> [Directions]: Retype exactly the lines that run from the line with "Click the 僕の性格 personality box" to the final line of the entries, keeping both ends and nothing else.
● ● ● ● ● ● ●
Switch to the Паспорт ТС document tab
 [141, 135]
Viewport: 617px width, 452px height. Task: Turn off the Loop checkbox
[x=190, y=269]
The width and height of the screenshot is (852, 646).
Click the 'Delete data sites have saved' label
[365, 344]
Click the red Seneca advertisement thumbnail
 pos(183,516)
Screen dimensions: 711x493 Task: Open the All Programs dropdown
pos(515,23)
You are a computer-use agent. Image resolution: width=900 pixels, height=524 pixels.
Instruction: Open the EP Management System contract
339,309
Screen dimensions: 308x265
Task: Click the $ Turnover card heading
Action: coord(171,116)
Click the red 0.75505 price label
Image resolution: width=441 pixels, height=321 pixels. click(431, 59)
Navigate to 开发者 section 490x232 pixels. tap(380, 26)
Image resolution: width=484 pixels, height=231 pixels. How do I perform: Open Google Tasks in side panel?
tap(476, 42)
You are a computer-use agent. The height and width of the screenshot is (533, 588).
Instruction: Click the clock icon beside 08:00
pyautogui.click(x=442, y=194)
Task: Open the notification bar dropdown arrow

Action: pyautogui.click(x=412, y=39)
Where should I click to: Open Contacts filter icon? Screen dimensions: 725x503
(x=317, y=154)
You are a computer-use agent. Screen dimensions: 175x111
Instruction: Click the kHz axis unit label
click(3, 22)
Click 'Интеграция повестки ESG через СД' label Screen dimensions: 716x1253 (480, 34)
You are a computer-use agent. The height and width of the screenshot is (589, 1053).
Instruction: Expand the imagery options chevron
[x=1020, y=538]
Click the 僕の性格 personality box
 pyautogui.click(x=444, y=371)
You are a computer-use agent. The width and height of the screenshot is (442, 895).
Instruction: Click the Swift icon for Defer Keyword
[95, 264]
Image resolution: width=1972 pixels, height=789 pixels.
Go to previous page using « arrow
● ● ● ● ● ● ●
> [Answer to the exercise]:
Click the 僕の性格 personality box
 pyautogui.click(x=444, y=371)
You are a computer-use agent. The width and height of the screenshot is (442, 895).
Instruction: Click the Swift icon for Defer Keyword
[95, 264]
Image resolution: width=1972 pixels, height=789 pixels.
Go to previous page using « arrow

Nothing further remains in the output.